How to complete this task
For the entries below, state how many lines contain the word "each" and add nothing else.

Data for review
──────────────────────────────

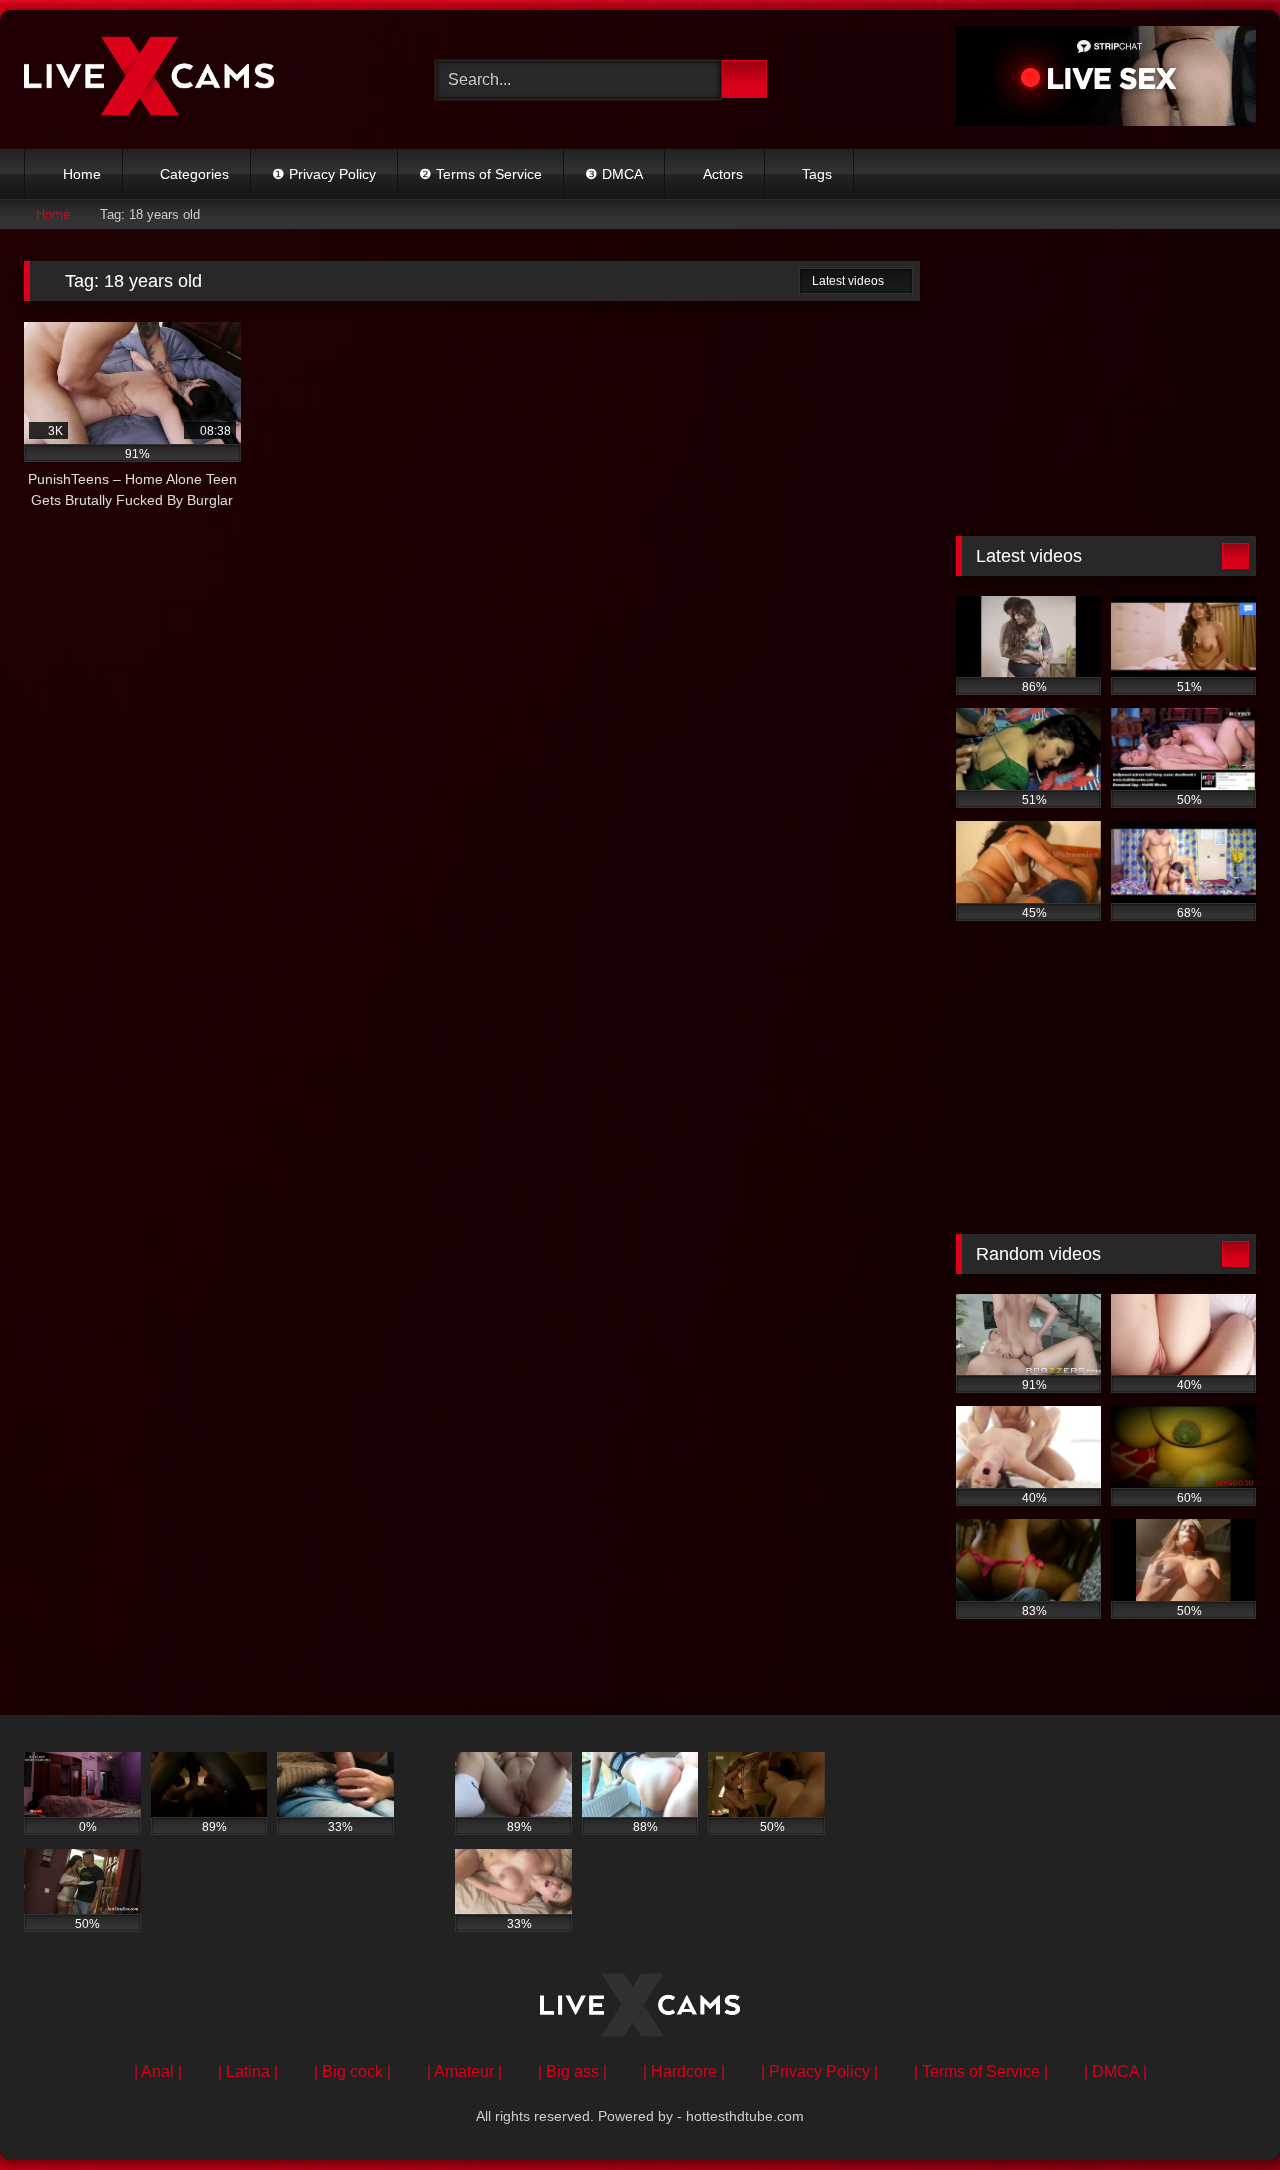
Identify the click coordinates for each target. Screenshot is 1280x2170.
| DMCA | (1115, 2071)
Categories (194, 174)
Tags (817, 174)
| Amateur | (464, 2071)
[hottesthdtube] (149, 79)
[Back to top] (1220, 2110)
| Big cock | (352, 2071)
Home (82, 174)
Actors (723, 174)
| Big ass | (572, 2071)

──────────────────────────────

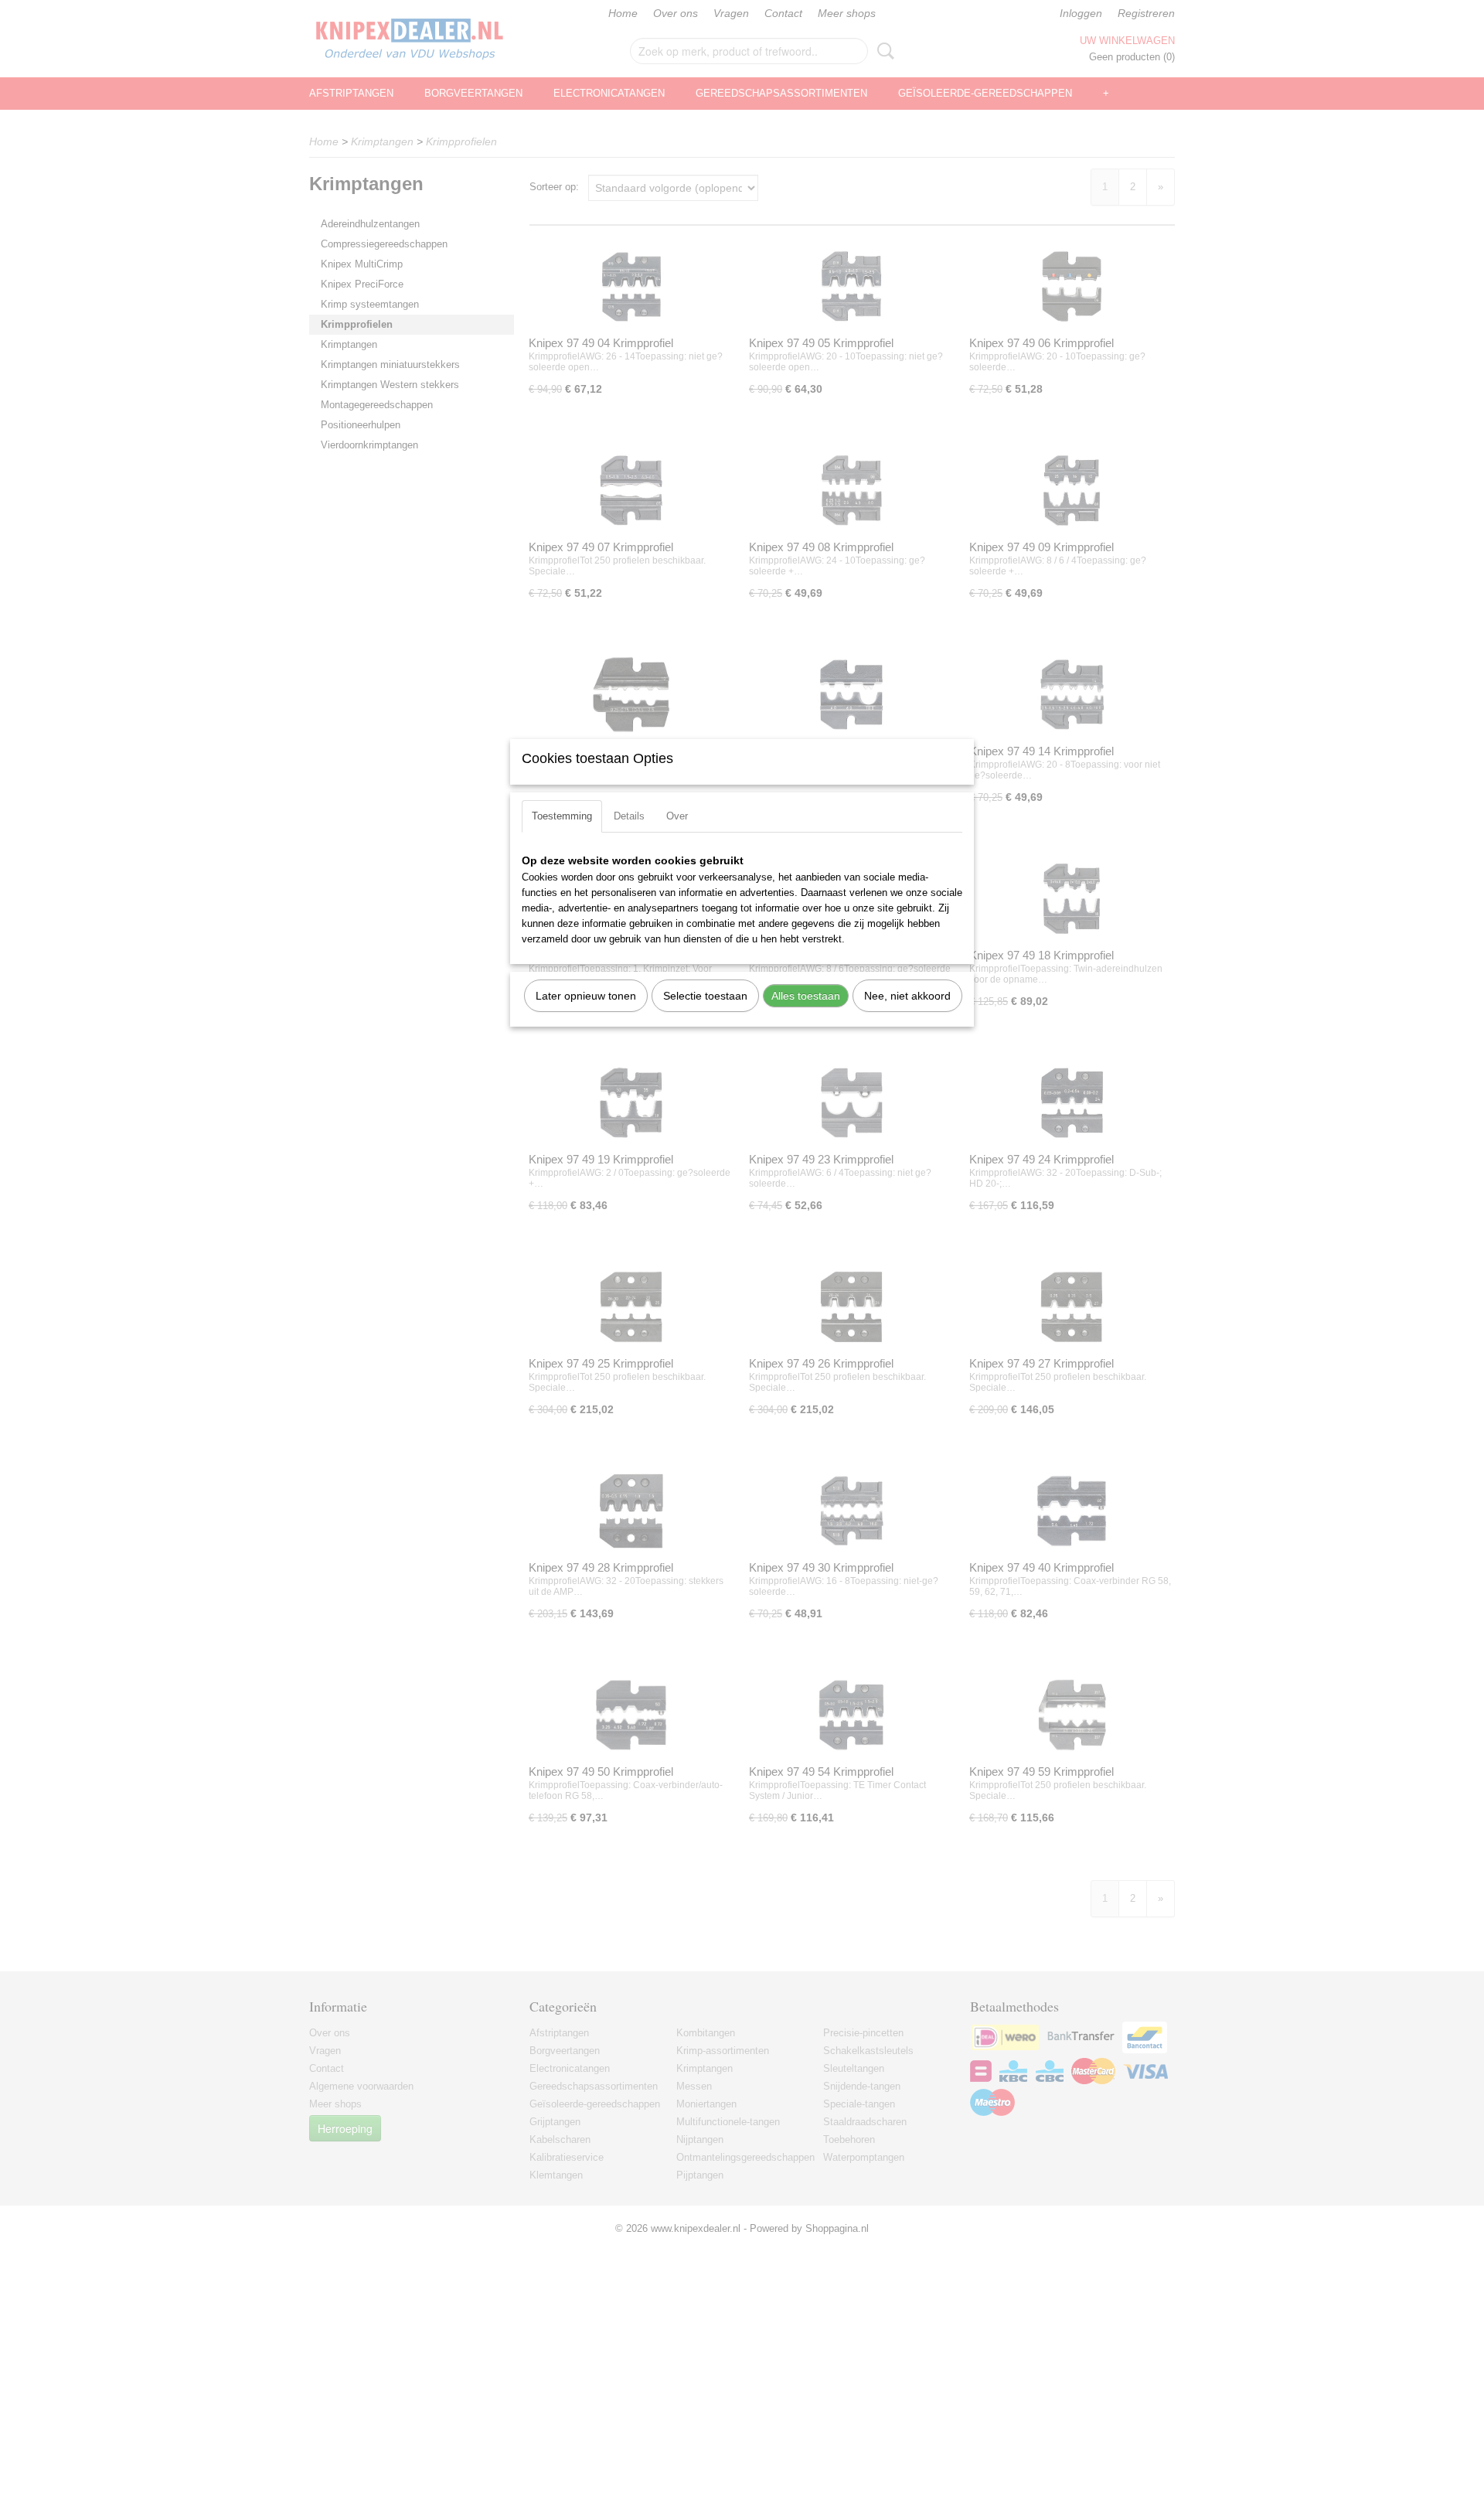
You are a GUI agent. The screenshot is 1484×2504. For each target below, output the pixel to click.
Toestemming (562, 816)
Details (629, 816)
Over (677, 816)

──────────────────────────────

Answer box
2